This situation disintegrates the harmony of the unique creation process of medical research. This process is complete, dynamic, continuous, basic and applied. It begins in the creative medical practice in any research field and moment --clinic, health system, and laboratory--, and finishes generally in the common medical practice, only to start again, improving theory and practice iteratively. Medical researches in the clinic, health system and laboratory have to be conceived also as essentially related fields and moments of only one creative process to solve medical scientific problems, which must integrate multilaterally their methodologies to achieve more efficacy than when only they are used separately.

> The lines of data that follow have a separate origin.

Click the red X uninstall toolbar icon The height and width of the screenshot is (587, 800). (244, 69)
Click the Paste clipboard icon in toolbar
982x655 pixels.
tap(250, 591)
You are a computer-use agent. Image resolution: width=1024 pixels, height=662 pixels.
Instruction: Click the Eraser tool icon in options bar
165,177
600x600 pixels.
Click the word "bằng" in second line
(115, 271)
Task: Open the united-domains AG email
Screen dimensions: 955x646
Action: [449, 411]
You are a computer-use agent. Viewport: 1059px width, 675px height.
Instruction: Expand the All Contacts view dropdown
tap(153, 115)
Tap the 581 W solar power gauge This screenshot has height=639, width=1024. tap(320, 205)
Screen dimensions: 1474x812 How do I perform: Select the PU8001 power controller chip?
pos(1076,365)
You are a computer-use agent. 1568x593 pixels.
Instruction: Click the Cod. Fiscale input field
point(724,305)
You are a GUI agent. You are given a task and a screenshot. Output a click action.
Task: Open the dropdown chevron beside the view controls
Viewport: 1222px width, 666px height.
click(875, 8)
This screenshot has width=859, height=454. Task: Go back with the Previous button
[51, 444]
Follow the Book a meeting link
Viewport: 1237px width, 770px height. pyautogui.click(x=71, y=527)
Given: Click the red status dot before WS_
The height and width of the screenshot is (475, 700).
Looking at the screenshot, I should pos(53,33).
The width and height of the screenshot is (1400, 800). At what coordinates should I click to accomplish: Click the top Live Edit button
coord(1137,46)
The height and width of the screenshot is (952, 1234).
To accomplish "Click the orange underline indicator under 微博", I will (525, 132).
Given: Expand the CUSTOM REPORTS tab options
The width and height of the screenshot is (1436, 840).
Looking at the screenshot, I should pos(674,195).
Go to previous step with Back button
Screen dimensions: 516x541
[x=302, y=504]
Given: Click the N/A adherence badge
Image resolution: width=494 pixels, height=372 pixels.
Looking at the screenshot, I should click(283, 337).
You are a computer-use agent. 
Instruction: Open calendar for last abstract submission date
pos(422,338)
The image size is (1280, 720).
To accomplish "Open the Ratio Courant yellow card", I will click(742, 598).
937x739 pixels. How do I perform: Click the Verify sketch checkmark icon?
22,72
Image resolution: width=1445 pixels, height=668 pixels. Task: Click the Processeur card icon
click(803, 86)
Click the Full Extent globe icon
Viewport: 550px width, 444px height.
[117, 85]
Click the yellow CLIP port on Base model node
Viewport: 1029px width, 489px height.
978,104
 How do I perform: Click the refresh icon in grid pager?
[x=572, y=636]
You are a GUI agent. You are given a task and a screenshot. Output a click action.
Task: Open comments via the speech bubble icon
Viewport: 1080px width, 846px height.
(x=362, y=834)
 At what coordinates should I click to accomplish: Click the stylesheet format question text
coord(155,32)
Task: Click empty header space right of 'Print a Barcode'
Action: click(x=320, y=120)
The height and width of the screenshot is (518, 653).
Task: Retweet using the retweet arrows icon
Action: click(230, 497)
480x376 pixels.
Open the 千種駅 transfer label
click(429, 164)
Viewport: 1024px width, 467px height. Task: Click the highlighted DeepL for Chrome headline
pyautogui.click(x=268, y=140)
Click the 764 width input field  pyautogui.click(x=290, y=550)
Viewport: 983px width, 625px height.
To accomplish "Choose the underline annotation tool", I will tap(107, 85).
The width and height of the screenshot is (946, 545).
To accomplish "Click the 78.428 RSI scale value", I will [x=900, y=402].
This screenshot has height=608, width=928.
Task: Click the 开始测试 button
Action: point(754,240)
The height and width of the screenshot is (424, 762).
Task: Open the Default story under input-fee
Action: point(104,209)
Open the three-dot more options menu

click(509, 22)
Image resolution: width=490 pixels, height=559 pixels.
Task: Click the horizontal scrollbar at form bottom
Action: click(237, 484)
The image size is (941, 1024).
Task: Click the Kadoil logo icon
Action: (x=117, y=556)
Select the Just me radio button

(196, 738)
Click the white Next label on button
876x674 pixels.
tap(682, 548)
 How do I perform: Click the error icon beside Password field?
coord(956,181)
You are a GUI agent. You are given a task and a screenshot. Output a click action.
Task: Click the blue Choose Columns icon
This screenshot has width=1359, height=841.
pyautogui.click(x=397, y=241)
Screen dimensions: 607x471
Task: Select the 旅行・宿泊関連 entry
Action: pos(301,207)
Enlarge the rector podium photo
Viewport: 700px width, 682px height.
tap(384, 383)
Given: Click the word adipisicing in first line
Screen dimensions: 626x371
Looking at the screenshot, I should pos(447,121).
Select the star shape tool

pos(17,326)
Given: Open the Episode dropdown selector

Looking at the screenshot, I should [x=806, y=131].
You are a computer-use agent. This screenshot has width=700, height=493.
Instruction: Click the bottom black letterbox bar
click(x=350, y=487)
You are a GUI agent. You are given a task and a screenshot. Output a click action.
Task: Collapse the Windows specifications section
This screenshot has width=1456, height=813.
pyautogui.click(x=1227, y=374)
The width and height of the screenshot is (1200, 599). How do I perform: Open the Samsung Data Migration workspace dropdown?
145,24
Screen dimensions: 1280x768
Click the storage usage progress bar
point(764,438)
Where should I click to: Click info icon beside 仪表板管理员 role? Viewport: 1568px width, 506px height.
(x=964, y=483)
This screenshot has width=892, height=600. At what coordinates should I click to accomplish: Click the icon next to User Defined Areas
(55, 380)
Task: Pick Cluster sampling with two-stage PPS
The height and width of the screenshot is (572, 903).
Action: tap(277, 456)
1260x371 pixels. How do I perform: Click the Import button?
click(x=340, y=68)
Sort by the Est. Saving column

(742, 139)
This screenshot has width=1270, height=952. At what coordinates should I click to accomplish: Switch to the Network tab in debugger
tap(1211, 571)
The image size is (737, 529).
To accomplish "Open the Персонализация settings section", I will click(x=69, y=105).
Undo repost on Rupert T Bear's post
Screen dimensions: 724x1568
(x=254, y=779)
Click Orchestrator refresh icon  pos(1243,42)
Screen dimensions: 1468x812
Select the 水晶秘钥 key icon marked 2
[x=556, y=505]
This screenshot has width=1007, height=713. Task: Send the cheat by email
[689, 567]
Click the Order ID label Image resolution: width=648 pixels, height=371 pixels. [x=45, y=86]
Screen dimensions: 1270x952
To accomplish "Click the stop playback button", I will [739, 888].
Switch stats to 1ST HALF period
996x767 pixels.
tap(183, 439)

The results of the researches among those main fields could coincide in more or fewer distant moments, as can be understood examining just some examples. In 1747 a surgeon's mate of the Royal Navy in Salisbury, carried out what may well have been the world's first clinical trial. He demonstrated clinically with simple research that oranges and lemon juice cured scurvy. From this moment, the disease was prevented, two centuries before vitamin C was isolated as ascorbic acid, and its biochemical role elucidated by complex research [6]. In 1881 a general practitioner, also an ophthalmologist, in Havana, suggested by clinical, epidemiological and laboratory researches that yellow fever was transmitted by the female Culex mosquito [20]. No one believed in his discovery until was confirmed by many more studies carried out along with other clinician. However, his hypothesis became accepted and practiced successfully in prevention campaigns since 1900, before the isolation of its suspected virus in 1927. In 1920 a children’s surgeon and a student in Toronto, helped by a physiologist and a biochemist made another major discovery isolating insulin from dogs' models for diabetes mellitus insulin-dependent control. The thing is that now 78 years later, the omens of its control and of the insulin-resistant type derived later are not good yet. Their prevalence has increased, presumably due to the action of environmental factors, which still have not been discovered to prevent both, the diseases and its complications [5]. In 1929, a laboratory researcher described the antibacterial properties of an extract of the common mold penicillium notatun. Penicillin was given to a patient for the first time in 1941, in Oxford, after studies carried out by a pathologist and a chemist on mice models, sponsored by a modest grant of the Rockefeller Foundation [5].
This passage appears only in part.